Google Glass probed

Eight members of the US Congress sent a letter to Google CEO Larry Page, raising concerns about Google Glass and its eavesdropping potential.

The letter features eight questions and asks Page for a response by 14 June, reports the New York Times.

“We are curious whether this new technology could infringe on the privacy of the average American,” the letter said. 

The lawmakers, members of the Bipartisan Congressional Privacy Caucus, point out that the actual product has not been released yet, hence there are a number of unanswered questions Google needs to address. On the other hand, perhaps this is their way of getting a free sample to play around with.
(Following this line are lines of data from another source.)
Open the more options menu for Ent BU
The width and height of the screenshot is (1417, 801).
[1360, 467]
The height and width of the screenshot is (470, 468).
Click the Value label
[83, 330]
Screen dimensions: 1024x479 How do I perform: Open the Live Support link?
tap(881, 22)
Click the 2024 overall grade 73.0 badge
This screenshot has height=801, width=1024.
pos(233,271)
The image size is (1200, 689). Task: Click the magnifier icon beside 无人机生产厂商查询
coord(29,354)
Representative Joe Barton, Republican of Texas, wants to know how Google plans to collect and store data from Google Glass, and how it will make sure that the data doesn’t end up in the wrong hands, much like some AP phone records and IRS tax returns. 
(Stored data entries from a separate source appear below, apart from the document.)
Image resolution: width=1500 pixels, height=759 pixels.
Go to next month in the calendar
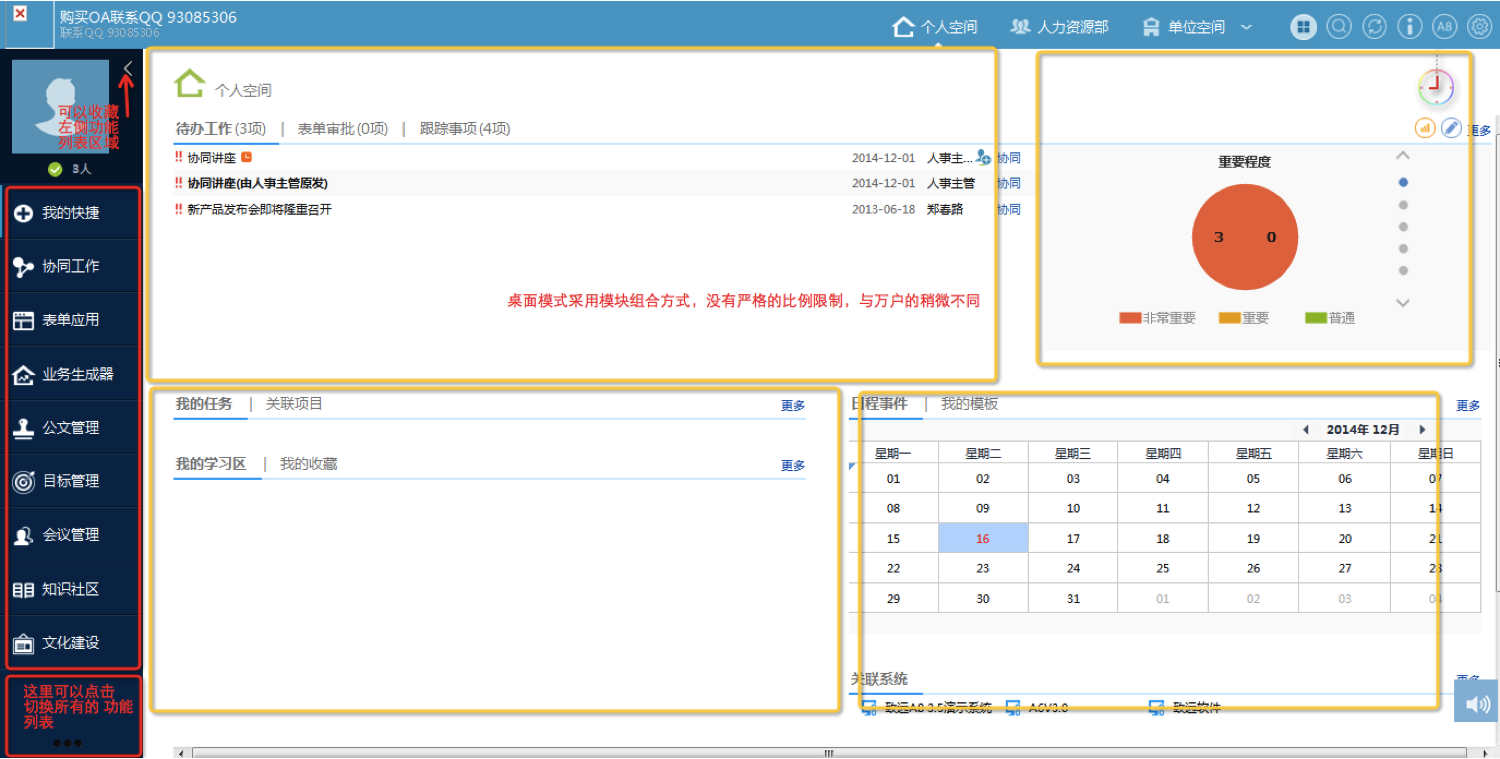tap(1422, 430)
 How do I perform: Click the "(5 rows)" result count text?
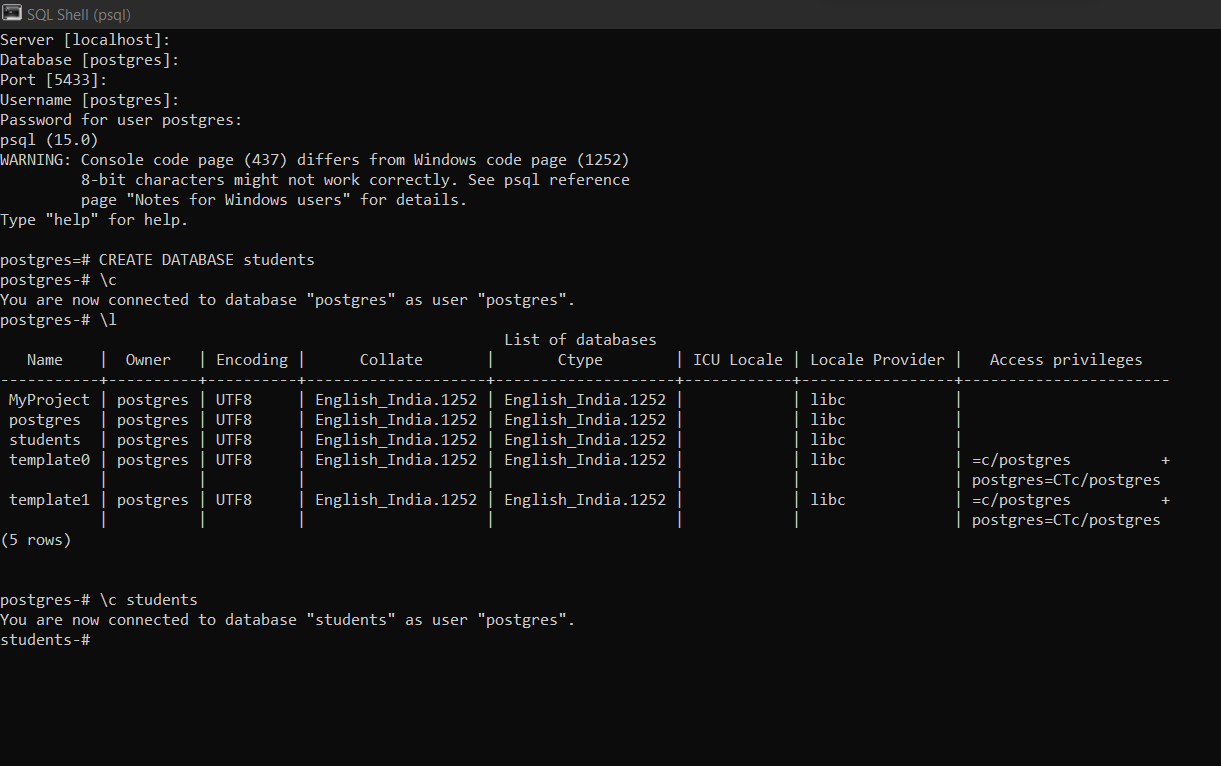[x=36, y=540]
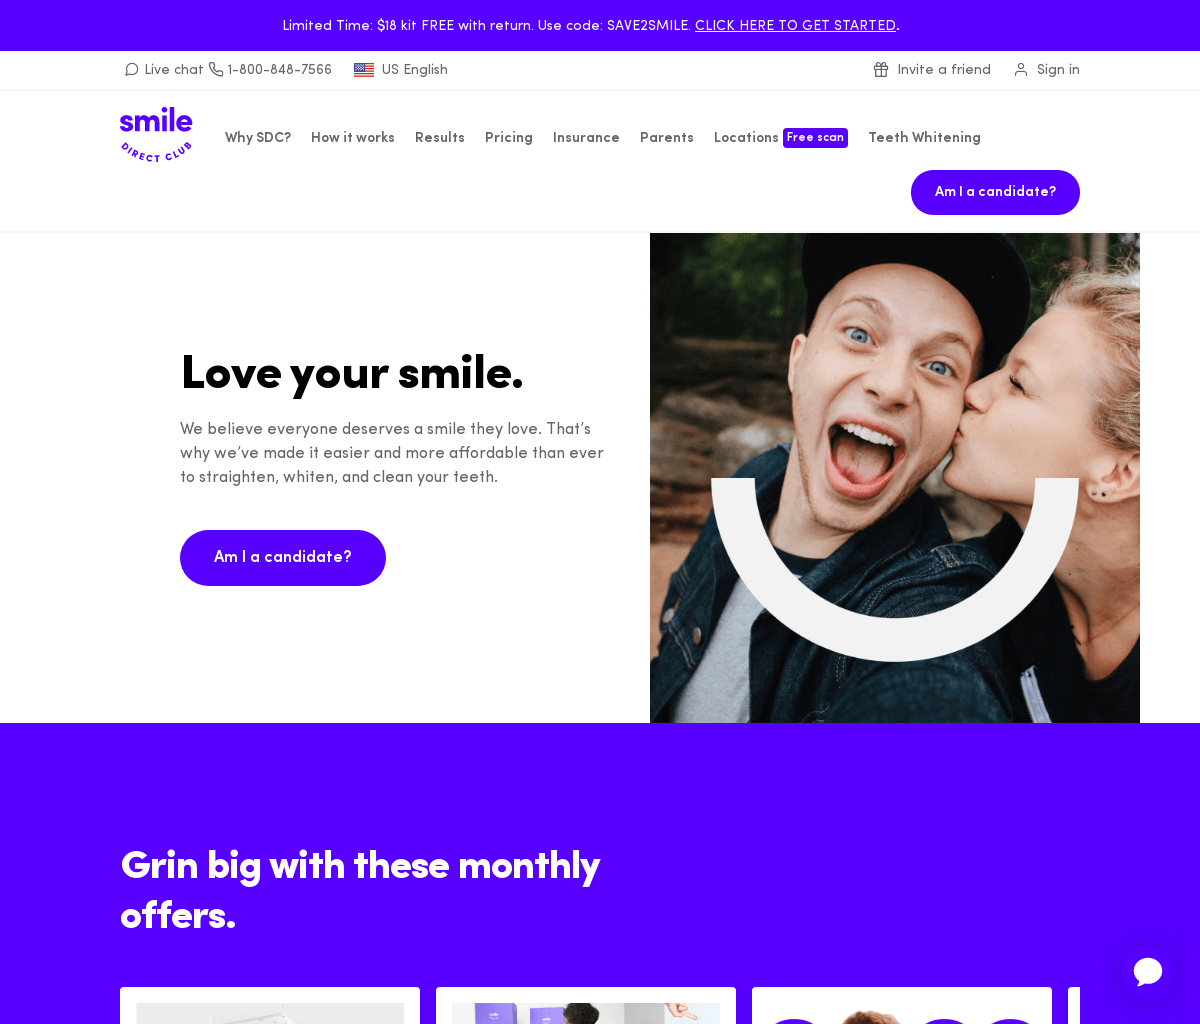Screen dimensions: 1200x1024
Task: Click the Free scan badge
Action: pyautogui.click(x=815, y=138)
Of course, Google is trying to downplay the concerns. It insists that there is nothing really scary about Google Glass, apart from its appearance. Google maintains that it followed all its privacy and data collection policies and built in more tech to prevent privacy violations. It makes perfect sense, since few people will be willing to buy Google Glass unless they are absolutely certain that an embarrassing episode from their personal life won’t go viral. It is in Google own best interest to make it very, very secure.

In related news, Congress is currently facing its lowest approval ratings in history. Congress is now less popular than root canals, head lice, colonoscopies, carnies, traffic jams, France, Donald Trump, cockroaches and used-car salesmen. However, it did manage to beat out the Ebola virus, North Korea, meth labs, and gonorrhoea.